だけど、先程のように涙で潤んでいるのだろうとミレイユは思った。
「僕の本名はルロークレ・ヴィルヘルム・ロザタント。………ヴィルヘルムは、第二ネームなんだ」
「第二ネーム……」
「この国には、王族には第二ネームをつける風習があってね。僕は"ヴィルヘルム"だった。何の因果だろうね。……第二ネームは通常、名付けた両親と、伴侶以外は知ることができない。この名前を知っているのは、父上と母上を除いて、きみだけだ。ミレイユ」
「ヴィルヘルムも、ルロークレも、どちらもあなたなのね」
ミレイユの言葉に彼が頷いた。
「だけどきみには、ルロークレと呼んでほしい。哀れなヴィルヘルムはもういないと、教えてほしいんだ」
ヴィルヘルムはその名で呼ばれることにある種のトラウマがある。
否応なく思い出されるのは彼女の過ちが起こした惨劇だ。
「僕も、きみのことをミレイユと呼ぶ。僕らはやり直すんだ。ミレイユとルロークレとして。何もなかった。何も、起きなかったんだ」
「ルロークレ……」
それは、彼の傷跡のようだった。
彼はヴィルヘルムであることに強い拒否感を抱いている。
ミレイユが、そうさせてしまったのだ。彼女は頷いて、そしてどうしようもなく目の前の青年に憐憫を覚えて、たまらなく申し訳なくなって、愛を囁いた。
「ルロークレ。愛してるわ」
彼女にできることはそれしかないと思ったから。
果たしてそれは正しかったのだろう。ルロークレはミレイユの言葉にふわりと笑みを浮かべた。泣きそうな顔をしているが、それでも笑っている。
ミレイユはそれに心底ほっとした。
ミレイユはようやく彼の傷に気が付いた。彼は恐れている──。ミレイユを失うことに。
そして、過去の、ヴィルヘルムとニルシェに起きた事実に。
その傷の深さを目の当たりにしたミレイユは、彼を抱きしめた。
ルロークレはミレイユの首筋に口づけを落とし、そして唇に触れるだけのキスを贈る。
そのキスは、先程まで濃厚な口付けを交わしていたとは思えないほどに幼く、控えめだった。
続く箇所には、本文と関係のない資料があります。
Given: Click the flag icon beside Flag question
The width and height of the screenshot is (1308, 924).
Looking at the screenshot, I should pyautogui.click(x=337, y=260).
だけど、そのふれあいには紛れもない愛がある。ミレイユはジワリと涙がにじんだ。いくら泣いても涙は枯れ果てない。滲む視界の中、ヴィルヘルムが言った。
「愛してる。ミレイユ」
「私も、。愛してる。……ルロークレ」
震えて酷い声だった。
だけど、確かにそう言ったミレイユを見て、ヴィルヘルムはまた、嬉しそうに笑った。
彼らはようやく、春溶けを迎えたのだ。